Cure mediche e interventi chirurgici all'estero possono essere rimborsate. E in Italia?

Le cure all'estero possono essere rimborsate! Lo ha deciso la Corte di Giustizia europea

Le cure all'estero possono essere rimborsate!

Lo ha deciso la Corte di Giustizia europea che ha nel contempo stabilito che anche quando la cura é praticabile nel proprio Paese ci si può far curare in un'altro qualsiasi dei paesi Ue e si ha diritto al rimborso!

Unica condizione é che la ragione del trasferimento sia dovuta ai tempi di attesa troppo lunghi.

Tuttavia le autorità responsabili del servizio sanitario nazionale devono prevedere meccanismi di assunzione degli oneri finanziari delle cure ospedaliere fornite in un altro Stato membro a pazienti ai quali il detto servizio non sarebbe in grado di fornire il trattamento richiesto in un tempo accettabile sotto il profilo medico".

E in Italia?


In Italia si fa fatica a spostarsi da una Regione ad un altra.

Sono infatti sempre più numerose le segnalazioni di cittadini (in particolare gli anziani che trascorrono parte dell'anno presso figli in altre regioni o altri distretti sanitari) vedono non riconosciuta o limitata l'assistenza. Questo non è in linea con quanto previsto dall'Accordo stipulato Stato-Regioni-Province del 2003, con il quale si dispone che è possibile ottenere assistenza sanitaria per motivi di studio, lavoro o assistenza in qualsiasi regione d'Italia. Il tutto con la più ovvia delle conseguenze, molti cittadini pagano di tasca propria gli anticipi ed aspettano i rimborsi (con tempi mooolto lunghi!), i pochi che possono permetterselo, invece, evitano procedure lunghe ed estenuanti e pagano di tasca loro.

Come possiamo leggere sul sito di cittadinanza attiva, in Italia, si allungano i tempi di attesa per una prestazione diagnostica, così come per gli interventi chirurgici, mentre si segnala un crescente ricorso alla spesa privata per tutelare la propria salute.

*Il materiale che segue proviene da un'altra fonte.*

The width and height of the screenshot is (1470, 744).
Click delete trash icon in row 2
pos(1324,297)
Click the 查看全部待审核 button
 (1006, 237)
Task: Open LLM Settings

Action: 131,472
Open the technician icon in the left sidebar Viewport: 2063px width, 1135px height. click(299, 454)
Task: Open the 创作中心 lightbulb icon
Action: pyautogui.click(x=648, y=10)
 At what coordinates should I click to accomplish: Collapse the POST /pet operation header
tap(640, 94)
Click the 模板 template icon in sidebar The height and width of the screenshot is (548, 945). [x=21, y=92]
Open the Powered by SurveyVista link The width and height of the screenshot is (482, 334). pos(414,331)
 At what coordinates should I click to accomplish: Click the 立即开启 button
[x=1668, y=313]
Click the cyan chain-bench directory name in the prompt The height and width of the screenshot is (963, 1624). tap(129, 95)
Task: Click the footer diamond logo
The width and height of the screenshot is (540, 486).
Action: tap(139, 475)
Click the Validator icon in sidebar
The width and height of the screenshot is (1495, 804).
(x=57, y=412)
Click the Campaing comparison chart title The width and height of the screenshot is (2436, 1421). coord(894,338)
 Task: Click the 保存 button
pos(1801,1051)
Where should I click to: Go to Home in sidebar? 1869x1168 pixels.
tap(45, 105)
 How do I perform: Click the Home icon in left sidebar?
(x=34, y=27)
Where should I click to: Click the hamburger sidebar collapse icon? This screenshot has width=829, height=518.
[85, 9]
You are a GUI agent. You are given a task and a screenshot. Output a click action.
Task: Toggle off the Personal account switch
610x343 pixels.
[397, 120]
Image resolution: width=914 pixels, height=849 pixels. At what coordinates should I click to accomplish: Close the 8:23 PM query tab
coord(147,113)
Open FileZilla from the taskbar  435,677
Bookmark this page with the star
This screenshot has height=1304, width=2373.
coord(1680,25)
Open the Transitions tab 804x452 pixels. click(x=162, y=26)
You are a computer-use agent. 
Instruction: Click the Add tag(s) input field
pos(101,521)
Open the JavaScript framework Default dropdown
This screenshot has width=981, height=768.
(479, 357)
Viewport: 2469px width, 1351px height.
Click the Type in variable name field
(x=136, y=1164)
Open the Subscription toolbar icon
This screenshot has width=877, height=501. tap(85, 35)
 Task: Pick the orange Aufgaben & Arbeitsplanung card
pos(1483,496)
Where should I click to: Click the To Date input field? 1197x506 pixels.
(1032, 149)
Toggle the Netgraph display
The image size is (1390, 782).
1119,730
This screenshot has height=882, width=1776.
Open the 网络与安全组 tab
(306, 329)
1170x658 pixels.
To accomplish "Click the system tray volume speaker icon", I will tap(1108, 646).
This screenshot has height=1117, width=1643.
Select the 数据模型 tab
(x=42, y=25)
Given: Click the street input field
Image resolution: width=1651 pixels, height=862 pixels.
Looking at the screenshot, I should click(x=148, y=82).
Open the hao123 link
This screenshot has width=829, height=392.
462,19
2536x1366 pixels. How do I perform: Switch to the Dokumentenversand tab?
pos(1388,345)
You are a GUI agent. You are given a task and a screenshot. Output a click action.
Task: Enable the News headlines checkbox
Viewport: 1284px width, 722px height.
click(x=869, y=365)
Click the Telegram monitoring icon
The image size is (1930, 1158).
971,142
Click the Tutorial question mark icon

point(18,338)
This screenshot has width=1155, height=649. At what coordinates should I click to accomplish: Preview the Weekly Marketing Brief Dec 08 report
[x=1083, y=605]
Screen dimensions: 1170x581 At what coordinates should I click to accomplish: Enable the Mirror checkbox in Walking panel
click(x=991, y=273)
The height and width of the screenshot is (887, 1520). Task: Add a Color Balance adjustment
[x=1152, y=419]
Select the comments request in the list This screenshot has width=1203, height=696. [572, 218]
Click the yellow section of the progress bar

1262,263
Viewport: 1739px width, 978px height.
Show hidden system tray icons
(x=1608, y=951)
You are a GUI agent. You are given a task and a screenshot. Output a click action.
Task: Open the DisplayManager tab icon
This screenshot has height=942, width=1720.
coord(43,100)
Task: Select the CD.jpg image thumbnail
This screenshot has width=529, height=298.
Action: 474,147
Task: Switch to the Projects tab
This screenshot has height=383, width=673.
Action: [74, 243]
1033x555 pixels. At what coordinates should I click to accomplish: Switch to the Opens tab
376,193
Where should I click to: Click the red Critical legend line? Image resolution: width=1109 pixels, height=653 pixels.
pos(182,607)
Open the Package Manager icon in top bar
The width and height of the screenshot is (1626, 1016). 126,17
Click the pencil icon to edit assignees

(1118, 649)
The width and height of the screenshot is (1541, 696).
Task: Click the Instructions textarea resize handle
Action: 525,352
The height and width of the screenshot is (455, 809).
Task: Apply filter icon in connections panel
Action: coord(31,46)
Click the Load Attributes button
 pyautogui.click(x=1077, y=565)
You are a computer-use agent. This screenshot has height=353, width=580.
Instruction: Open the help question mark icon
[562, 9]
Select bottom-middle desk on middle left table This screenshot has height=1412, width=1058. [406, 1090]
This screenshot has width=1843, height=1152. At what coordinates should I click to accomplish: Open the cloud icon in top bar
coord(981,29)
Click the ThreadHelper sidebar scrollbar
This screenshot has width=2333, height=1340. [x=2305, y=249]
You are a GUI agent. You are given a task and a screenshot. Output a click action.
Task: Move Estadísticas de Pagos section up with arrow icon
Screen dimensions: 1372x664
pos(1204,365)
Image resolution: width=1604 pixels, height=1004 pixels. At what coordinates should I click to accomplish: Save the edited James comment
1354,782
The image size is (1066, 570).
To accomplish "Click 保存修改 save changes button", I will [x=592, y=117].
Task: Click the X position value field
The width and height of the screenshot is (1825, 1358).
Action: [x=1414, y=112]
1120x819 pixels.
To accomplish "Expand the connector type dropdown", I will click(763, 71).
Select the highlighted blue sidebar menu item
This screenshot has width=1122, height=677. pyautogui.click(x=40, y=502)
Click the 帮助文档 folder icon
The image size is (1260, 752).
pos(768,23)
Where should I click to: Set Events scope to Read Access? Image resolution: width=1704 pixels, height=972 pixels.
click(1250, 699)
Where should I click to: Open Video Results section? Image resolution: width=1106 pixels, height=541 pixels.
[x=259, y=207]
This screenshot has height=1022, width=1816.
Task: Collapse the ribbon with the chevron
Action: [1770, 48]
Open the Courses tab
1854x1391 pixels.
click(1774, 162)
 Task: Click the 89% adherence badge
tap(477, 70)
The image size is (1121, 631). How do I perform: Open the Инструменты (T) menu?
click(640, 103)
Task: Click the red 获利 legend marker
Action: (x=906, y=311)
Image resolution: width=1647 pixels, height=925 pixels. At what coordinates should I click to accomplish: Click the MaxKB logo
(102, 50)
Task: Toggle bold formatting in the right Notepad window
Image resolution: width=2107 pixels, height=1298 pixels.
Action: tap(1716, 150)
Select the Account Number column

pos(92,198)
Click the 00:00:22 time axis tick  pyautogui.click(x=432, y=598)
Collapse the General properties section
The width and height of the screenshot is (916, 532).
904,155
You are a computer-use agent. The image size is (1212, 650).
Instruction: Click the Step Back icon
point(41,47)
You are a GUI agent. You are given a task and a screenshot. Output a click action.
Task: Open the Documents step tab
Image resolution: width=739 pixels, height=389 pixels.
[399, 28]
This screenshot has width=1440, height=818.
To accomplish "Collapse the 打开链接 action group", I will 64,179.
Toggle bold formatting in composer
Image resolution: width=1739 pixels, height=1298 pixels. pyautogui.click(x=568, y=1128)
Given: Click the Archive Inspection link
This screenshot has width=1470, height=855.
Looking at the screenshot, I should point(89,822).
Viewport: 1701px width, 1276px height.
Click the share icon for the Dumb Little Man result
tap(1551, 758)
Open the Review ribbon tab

365 giorni per una mammografia, 350 per una ecografia mammaria e 360 per una addominale; 365 i giorni di attesa anche per l’ecodoppler cardiaco. L’ attesa massima per una protesi d’anca (é il caso della signora Watts) o un intervento al femore tocca i 550 giorni (l’attesa media è di 180), per l’estrazione di un dente del giudizio 365 giorni, e così via...

I flussi migratori: verso nord da altre Regioni del nord (15,0%), dal centro (37,7%), dal Sud e dalle isole (47,4%). Verso il centro da altre regioni del centro (il 59,7%), dal sud e dalle isole (il 36,3%), pochissimo dal nord (4,0%). Nessuno si reca al sud o nelle isole per ottenere cure migliori e anche la mobilità interna alle regioni meridionali è molto bassa. Quasi la metà (45%) si sposta per un intervento chirurgico.

Il tutto con ovvie ripercussioni sulla salute delle Regioni, generalmente quelle del mezzogiorno. Come si apprende da questa Ansa, la mobilità sanitaria, meglio conosciuta anche come 'viaggi della speranza', é costata alle regioni visitate circa 800 milioni di euro, di cui 246 milioni riferiti alla Campania, 202 alla Sicilia, 166 alla Calabria e 84 alla Puglia, solo nel 2003.

''Questi viaggi vengono fatti non solo per ricevere prestazioni di alta specialità e oncologia - spiega Carella - presidente della commissione parlamentare d'inchiesta sull'efficacia ed efficienza del Servizio sanitario nazionale - ma anche per semplici prestazioni di routine."

Un problema che tradisce un bisogno di salute che non trova risposte (leggi però un vecchio post) e causa un impoverimento di risorse economiche per i sistemi sanitari meridionali e l'interna economia del mezzogiorno.

Se ci si cura, emerge, sono problemi o per il portafoglio del paziente o alternativamente per quello dello Stato!

Si pone il solito nodo gordiano: Devolution o no?